* _Your objective_: Your copy should begin at the line containing "Given: Open the tile windows layout icon" and end at the last line of the records; transcribe those lines exactly and leave out every picture.

* _Saved data entries_:

◆ ◆ ◆

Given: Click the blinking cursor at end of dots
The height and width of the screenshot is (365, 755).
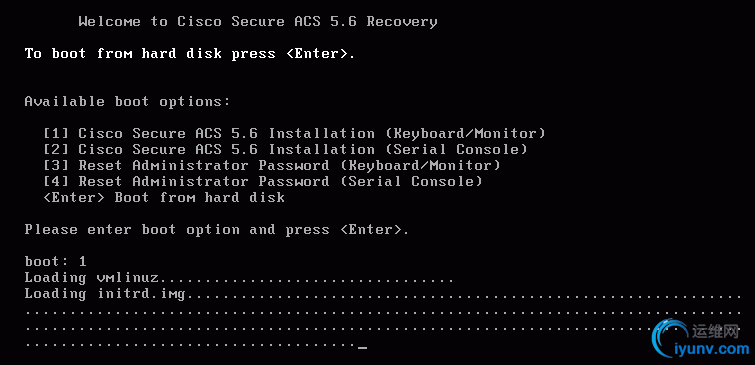Looking at the screenshot, I should pos(363,346).
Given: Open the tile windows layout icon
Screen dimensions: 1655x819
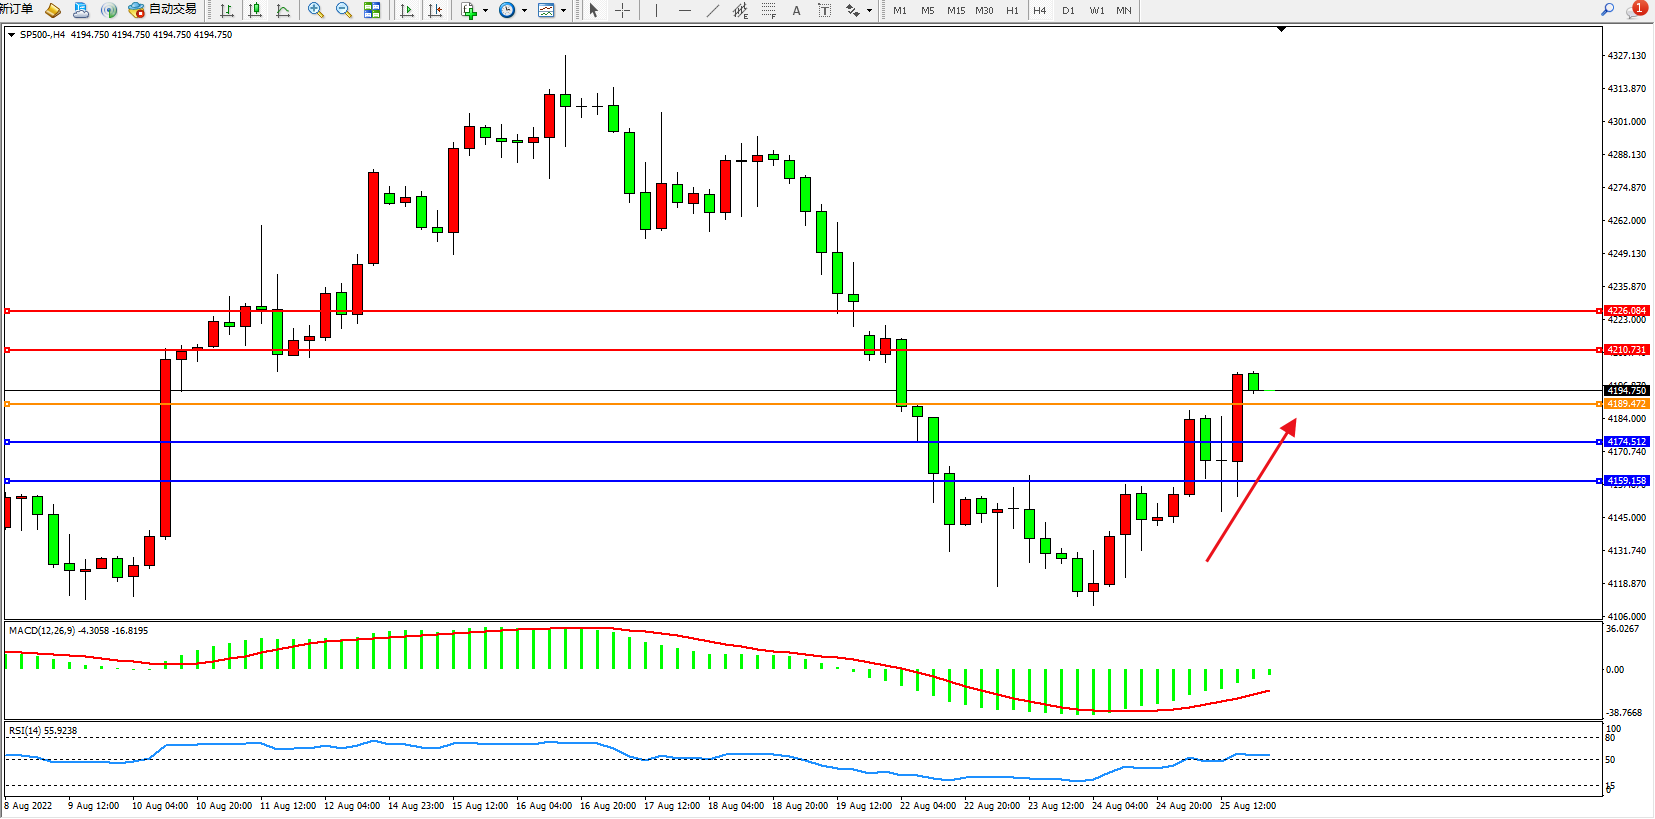Looking at the screenshot, I should click(x=372, y=10).
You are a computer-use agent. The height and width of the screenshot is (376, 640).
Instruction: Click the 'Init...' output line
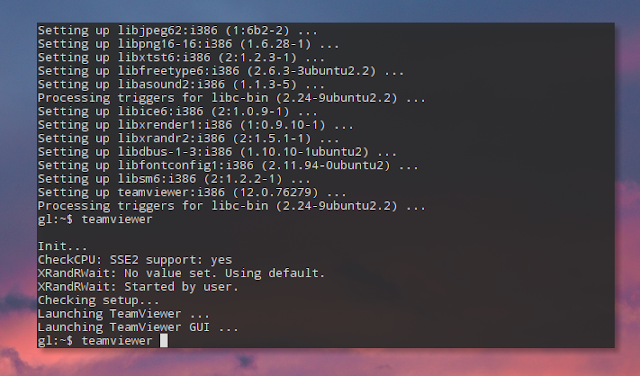pos(62,246)
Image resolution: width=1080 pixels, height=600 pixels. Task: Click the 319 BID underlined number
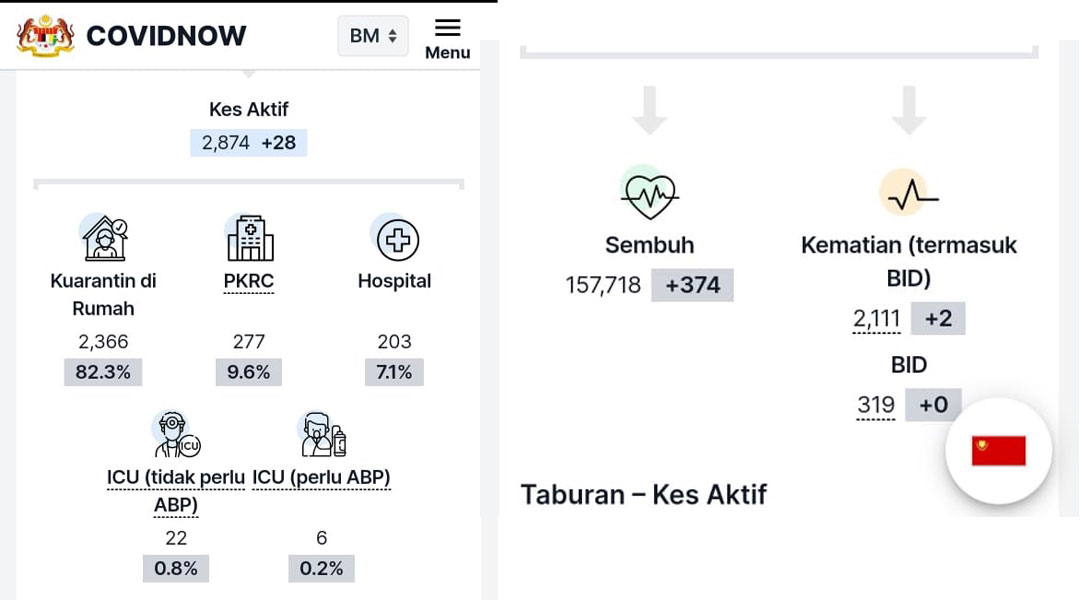click(x=875, y=405)
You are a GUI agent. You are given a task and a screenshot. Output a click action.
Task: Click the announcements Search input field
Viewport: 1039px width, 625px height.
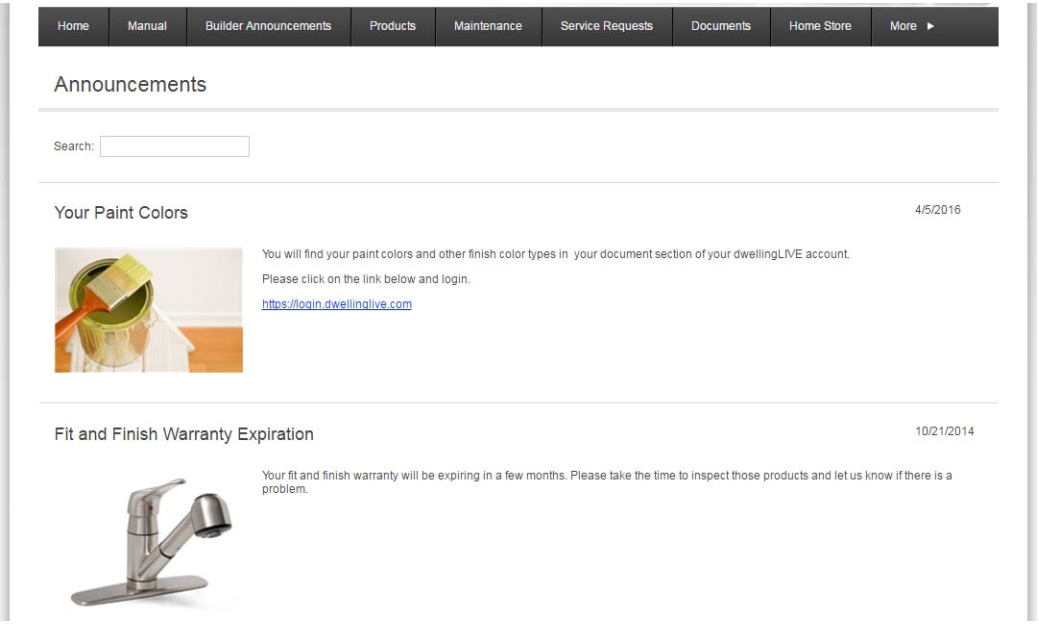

◆ ◆ ◆

* _The answer_:
Given: Open the tile windows layout icon
Screen dimensions: 1655x819
Looking at the screenshot, I should click(x=372, y=10).
You are a computer-use agent. The height and width of the screenshot is (376, 640).
Instruction: Click the 'Init...' output line
pos(62,246)
Image resolution: width=1080 pixels, height=600 pixels. Task: Click the 319 BID underlined number
click(x=875, y=405)
You are a GUI agent. You are given a task and a screenshot. Output a click action.
Task: Click the announcements Search input field
Viewport: 1039px width, 625px height.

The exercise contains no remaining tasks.